Slow Cooker Recipe: Kashmiri Butter Chicken

When I live in London we had 3 take away restaurants across the road from our flat. One was a kebab shop which claimed to be "the second best kebab shop in London" which always provided us with brilliant and much needed greasy, spicy food to soak up the booze after a long night on the tiles. The second was a Chinese take away that produced the most awful food known to man (a shame as it was the weak link in what could have been the holy trinity of takeaways). Last in the row was an excellent and cheap Curry house. We bought many a takeaway from them over the years of living there: me with my love of a Korma and Peshwari Naan and my house mate with the more adventurous palate of someone who had travelled around India always chose something a little different...

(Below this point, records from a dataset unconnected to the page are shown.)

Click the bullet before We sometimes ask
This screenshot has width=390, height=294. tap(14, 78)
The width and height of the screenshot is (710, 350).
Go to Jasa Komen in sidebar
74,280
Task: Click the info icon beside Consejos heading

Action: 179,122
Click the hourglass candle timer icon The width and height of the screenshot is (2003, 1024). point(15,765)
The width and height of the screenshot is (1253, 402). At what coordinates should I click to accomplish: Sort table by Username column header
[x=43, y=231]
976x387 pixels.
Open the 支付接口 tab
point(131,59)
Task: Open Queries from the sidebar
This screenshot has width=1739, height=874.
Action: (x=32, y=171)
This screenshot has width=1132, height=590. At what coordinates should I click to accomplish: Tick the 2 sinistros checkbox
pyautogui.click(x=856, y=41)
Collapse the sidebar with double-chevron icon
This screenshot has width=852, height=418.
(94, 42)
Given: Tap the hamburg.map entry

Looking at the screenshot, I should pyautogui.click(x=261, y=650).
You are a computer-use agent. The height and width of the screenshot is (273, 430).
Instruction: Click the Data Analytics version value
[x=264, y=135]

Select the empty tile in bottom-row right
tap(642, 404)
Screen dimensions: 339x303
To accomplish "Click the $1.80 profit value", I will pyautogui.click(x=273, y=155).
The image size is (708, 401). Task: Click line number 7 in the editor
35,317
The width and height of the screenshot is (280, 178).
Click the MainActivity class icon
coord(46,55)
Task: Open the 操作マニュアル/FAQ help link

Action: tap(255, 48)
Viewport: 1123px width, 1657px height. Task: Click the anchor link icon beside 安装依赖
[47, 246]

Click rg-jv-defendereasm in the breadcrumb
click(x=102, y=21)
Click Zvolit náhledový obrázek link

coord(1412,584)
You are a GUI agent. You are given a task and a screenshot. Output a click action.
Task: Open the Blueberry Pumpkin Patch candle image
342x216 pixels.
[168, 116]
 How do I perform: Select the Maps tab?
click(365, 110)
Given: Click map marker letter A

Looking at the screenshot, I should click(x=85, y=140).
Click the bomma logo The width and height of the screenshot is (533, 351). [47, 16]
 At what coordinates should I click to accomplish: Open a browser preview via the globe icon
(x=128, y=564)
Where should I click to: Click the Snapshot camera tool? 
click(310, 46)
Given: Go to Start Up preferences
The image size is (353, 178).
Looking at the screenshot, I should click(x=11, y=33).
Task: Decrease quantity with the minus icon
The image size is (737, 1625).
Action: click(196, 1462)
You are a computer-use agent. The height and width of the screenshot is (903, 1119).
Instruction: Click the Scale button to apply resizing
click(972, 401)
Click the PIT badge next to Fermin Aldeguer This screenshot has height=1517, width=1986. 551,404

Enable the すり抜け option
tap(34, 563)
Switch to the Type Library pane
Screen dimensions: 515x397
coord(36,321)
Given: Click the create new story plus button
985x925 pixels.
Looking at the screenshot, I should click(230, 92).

One day a new chef's special was listed: Butter Chicken. My friend ordered it, I tried some and it was delicious. Like a more tomatoey version of a Korma but without the almonds (so I'm guessing less calorific too!) very mild with lots of subtle flavours I have searched for this dish every time we have a take away curry but to no avail. So you can imagine how pleased I was when I found this recipe in my new slow cooker book*!

Kashmiri Butter Chicken
Serves: 4
Preparation time: 30 mins
Cooking time 5-7 hours
Cooking temp: Low

Ingredients
2 onions, quatered
3 garlic cloves
4cm fresh root ginger, peeled.
1 large red chilli, halved, seeds discarded
8 boneless, skinless chicken thighs
1 tbsp sunflower oil
25g butter
1 tsp cumin seeds, crushed
1 tsp fennel seeds, crushed
4 cardamom pods, crushed
1 tsp paprika
1 tsp ground turmeric
1/4 tsp ground cinnamon
300ml chicken stock
1 tbsp light muscavado sugar
2 tbsp tomato puree
5 tbsp double cream
salt

Method
1) Preheat the slow cooker.
2) Blend the onions, garlic, ginger and chilli in a food processor or liquidizer or chop finely.
3) Cut each chicken thigh into 4 pieces. Heat the oil in a large frying pan and add the chicken, a few pieces at a time, until all the meat has been added. Cook over a high heat until evenly browned. Lift the chicken pieces out of the pan with a slotted spoon and transfer to a plate.
4) Add the butter to the frying pan and when it has melted add the onion paste. Cook over a more moderate heat until it is just beginning to colour. Stir in the crushed seeds, cardamom seeds and pods and ground spices. Cook for 1 minute, then mix in the stock, sugar, tomato puree and salt. Bring to the boil, stirring.
5) Transfer the chicken to the slow cooker pot, pour the onion mixture and sauce over the top and press the chicken below the surface of the liquid. Cover and cook for 5 - 7 hours.
6) Before serving, stir in the cream and garnish with toasted flaked almonds and sprigs or coriander.

Enjoy!

*recipe from Ultimate Slow Cooker by Sara Lewis.